Gallander warns against quick stock flipping and investing in companies less than 10 years old. That means he missed most of the tech boom in the late 1990s, and also missed getting burned when the tech bubble burst.

Just as contrarian investors try to buy stocks when they're out of favour and inexpensive, they try to sell them again before they peak. Gallander sets a target sell price, at which he sells half his stock, looking for some more, possibly riskier, upside on the other half.

According to Lovett-Reid, other contrarians adhere to the rule of thumb that recommends selling a stock once it rises by 50 percent, or after three years.

"You don't want to be hanging on to something that may potentially be an underperformer in your portfolio," she said.

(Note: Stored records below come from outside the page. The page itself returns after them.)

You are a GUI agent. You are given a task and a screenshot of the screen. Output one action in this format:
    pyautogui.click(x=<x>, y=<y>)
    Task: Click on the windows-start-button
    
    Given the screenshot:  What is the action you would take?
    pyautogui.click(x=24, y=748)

While contrarian investing may seem risky to some, financial adviser David Chalmers, with the Rogers Group in Vancouver, said it can play a roll in the portfolio of even the most cautious investor. Hedge funds, which aren't just independent from market hype, but deliberately act in opposition to it, can balance out traditional funds.

If a client's portfolio contains 50 percent fixed income investments and 50 percent equities, a hedge fund might account for about five percent of the equities portion, along with investments in large and small Canadian companies, American firms and income trusts.

Adding a contrarian position, Chalmers said, is simply another aspect of portfolio diversification, which is one of the first lessons in investing.